[What the task requires]
Write out every line of the listing below word for word, leaving out the pictures.

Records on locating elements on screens
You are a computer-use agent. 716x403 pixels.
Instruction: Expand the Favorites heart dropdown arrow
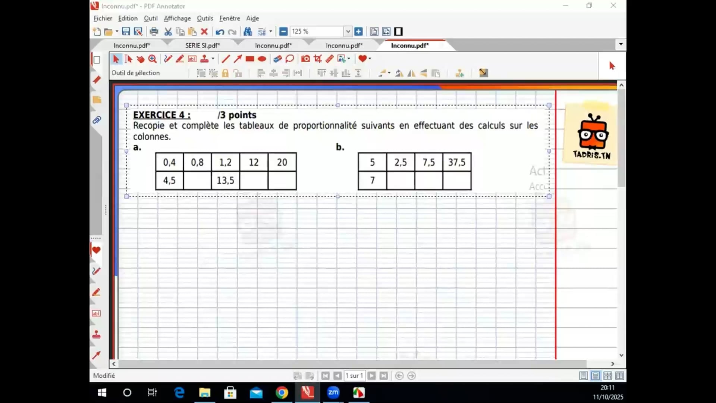[370, 59]
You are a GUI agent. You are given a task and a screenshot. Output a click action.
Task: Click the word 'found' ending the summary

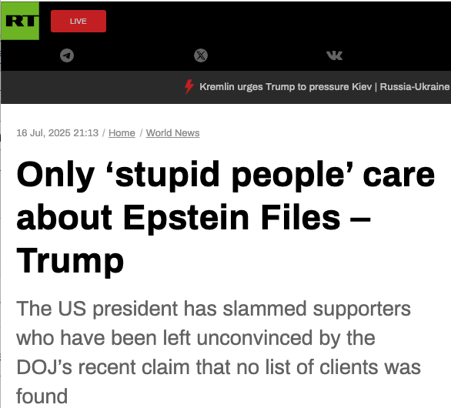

[Exercise response]
You are a computer-use agent. 716x403 pixels.
Instruction: Expand the Favorites heart dropdown arrow
[370, 59]
You are a GUI agent. You are given a task and a screenshot. Output a click action.
Task: Click the word 'found' ending the summary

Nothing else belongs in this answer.